» Written request
Rewrite the rows from the line holding "Task: Expand HMI_99_CommonExpressions" through the end of the rows, inclusive, with "Project library" changed to "Global library" and nothing else altered. Leave the pictures out of your version.

» Records supplied
##############################

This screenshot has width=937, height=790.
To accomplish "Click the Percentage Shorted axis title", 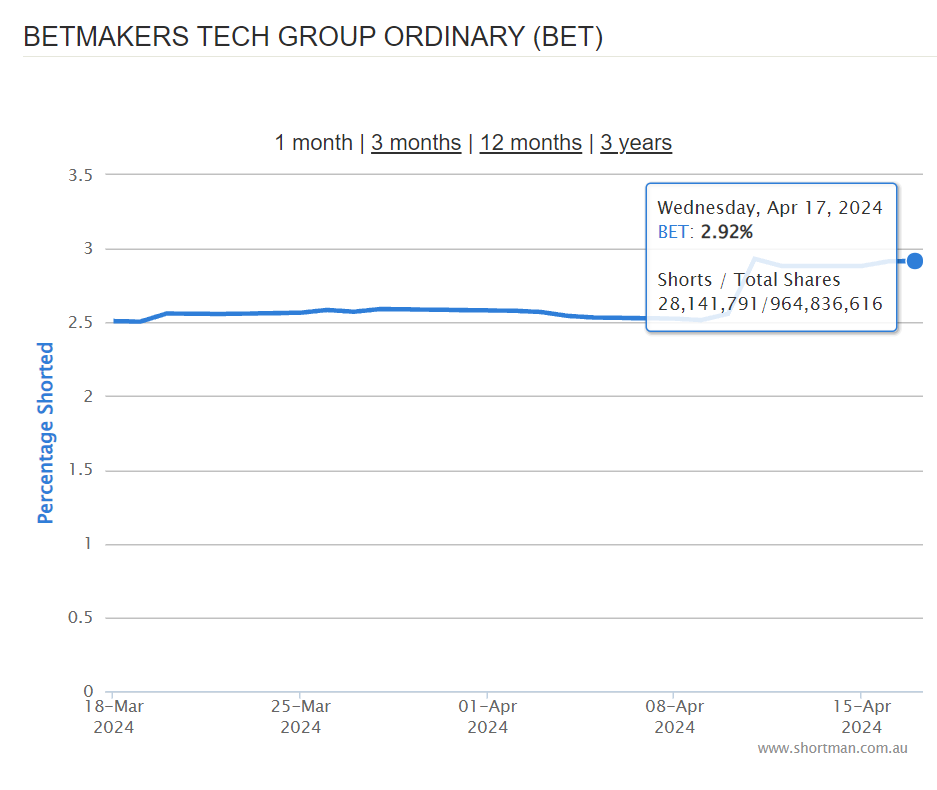I will pyautogui.click(x=46, y=433).
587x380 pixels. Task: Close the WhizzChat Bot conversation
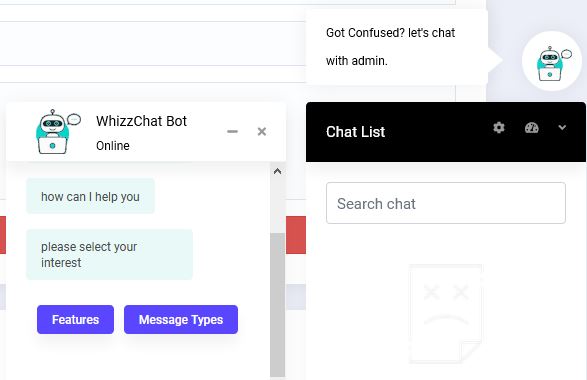262,131
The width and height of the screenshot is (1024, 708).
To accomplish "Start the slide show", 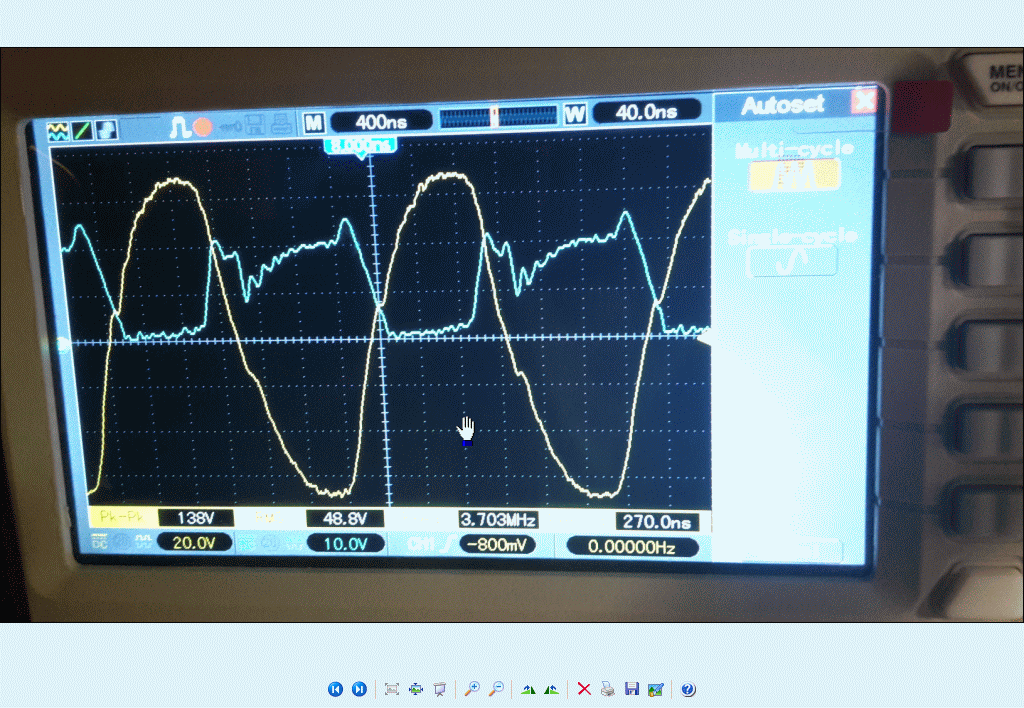I will (x=439, y=689).
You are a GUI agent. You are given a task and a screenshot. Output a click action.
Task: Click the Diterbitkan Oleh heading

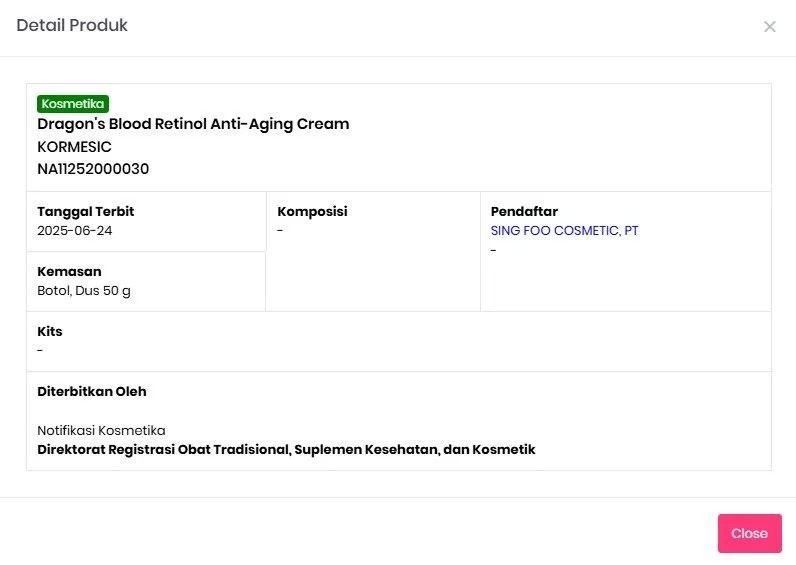92,392
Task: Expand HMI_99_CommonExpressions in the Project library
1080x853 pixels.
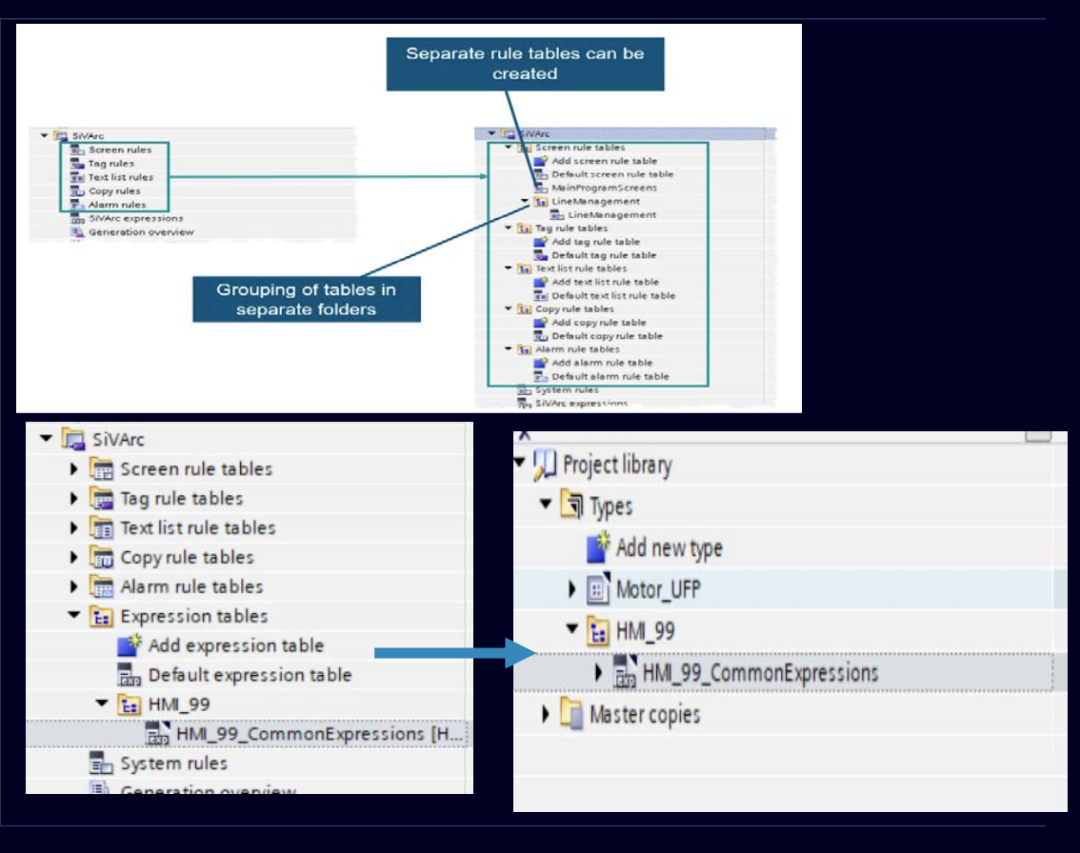Action: pyautogui.click(x=599, y=673)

##############################

» Answer
Task: Expand HMI_99_CommonExpressions in the Global library
1080x853 pixels.
Action: pyautogui.click(x=599, y=673)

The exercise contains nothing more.